Of course, all of this is quixote, coming from an imagination on steroids….but what are the alternatives? To limp along, piece-meal by piece-meal, in segregated silos of both data and thought, each of them protecting the interests of themselves, while protecting and preserving the ‘inside dope’ that holds each of the silos together.

Coming out of our silos, whether they are sanctuaries, mosques, synagogues, financial towers, academic ivy-clad cloisters, or even television and print newsrooms, pharma labs, or the millions of classrooms around the world. Let the children be heard! Let the people living on the streets of our cities be heard! Let the men and women from the seniors’ residences be heard! Let the millions of  silenced people, many of them government opponents, out of their cells, and out of their imprisonments…..let the bells peel and  the organs play and the bugles and trumpets blare, and the megaphones unleashed from the political correctness that threatens to impale us on our own ‘propriety’ and fiddles while Rome (at this moment, the whole world) burns. Some of the people in charge, it seems, see themselves as  arsonists who then want us to give them the gavel of power so they can put out the flames they have ignited, as our heroic rescuing ‘firefighters’.

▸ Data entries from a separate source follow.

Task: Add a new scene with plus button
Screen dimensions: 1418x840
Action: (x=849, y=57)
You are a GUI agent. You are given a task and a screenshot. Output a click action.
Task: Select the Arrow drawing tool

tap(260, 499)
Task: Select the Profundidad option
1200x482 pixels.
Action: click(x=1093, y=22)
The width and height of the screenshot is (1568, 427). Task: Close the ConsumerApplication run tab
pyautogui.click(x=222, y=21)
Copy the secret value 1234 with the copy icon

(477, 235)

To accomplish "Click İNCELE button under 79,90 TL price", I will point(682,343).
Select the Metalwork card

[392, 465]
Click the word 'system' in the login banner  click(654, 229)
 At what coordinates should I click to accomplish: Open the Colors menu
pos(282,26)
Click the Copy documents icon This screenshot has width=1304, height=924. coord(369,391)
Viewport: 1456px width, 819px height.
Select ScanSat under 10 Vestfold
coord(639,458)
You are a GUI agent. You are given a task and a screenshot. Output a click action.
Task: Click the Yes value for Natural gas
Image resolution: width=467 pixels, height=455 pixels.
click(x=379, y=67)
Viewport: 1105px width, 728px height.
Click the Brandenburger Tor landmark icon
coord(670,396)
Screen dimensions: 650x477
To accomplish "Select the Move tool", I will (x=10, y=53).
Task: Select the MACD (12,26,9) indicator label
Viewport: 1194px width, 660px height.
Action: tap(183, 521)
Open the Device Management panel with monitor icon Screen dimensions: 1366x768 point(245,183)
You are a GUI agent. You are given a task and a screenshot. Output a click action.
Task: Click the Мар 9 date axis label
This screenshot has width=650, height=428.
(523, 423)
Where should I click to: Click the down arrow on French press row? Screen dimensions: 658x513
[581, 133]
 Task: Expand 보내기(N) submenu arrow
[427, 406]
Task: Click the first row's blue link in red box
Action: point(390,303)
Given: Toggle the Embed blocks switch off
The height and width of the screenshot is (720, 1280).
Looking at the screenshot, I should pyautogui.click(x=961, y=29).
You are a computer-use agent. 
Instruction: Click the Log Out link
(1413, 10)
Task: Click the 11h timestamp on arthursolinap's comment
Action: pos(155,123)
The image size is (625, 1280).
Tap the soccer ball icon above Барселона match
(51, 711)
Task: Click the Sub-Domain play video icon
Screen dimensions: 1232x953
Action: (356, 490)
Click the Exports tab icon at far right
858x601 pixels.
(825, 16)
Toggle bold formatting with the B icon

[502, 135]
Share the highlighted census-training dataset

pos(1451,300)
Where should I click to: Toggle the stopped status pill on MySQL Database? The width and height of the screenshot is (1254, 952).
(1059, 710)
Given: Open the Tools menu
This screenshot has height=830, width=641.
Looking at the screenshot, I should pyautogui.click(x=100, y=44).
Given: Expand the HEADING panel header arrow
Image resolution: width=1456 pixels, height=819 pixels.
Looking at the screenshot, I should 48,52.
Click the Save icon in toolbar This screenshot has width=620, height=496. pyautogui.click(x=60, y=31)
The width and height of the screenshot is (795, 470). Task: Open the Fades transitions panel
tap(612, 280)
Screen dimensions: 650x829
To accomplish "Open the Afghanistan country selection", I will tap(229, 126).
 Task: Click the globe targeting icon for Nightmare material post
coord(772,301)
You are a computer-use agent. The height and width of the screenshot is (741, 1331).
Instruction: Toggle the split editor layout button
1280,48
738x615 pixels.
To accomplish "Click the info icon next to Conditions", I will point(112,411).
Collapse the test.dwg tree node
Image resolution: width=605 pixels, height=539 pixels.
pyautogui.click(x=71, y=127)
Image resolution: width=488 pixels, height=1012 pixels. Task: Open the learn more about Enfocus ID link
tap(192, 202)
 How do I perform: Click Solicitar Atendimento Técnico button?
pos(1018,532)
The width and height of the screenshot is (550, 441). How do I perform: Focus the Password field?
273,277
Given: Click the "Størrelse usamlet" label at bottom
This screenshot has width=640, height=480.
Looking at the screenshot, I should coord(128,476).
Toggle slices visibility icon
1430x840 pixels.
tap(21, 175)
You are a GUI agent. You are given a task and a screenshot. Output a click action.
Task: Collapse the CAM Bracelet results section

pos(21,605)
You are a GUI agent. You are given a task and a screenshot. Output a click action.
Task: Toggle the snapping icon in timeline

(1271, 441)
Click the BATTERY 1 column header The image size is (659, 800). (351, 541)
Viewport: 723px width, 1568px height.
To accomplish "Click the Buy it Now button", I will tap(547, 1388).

And this arsonist image applies to those engaged in illegitimate and unjust war, murder, rape, bombing, drones, and the eradication of both nations and people, both with impunity and no risk of curtailment. It is the model of no risk, full impunity, full immunity, no accountability or responsibility that threatens us all…and focusing on a single “fire” in a single capital, in a single country, is proving to be perhaps theatrically interesting and magnetic, as is all car collisions and local factory fires. Nevertheless, such a fixation risks the macro global picture which needs the muscle, brain, imagination and political will of each of us.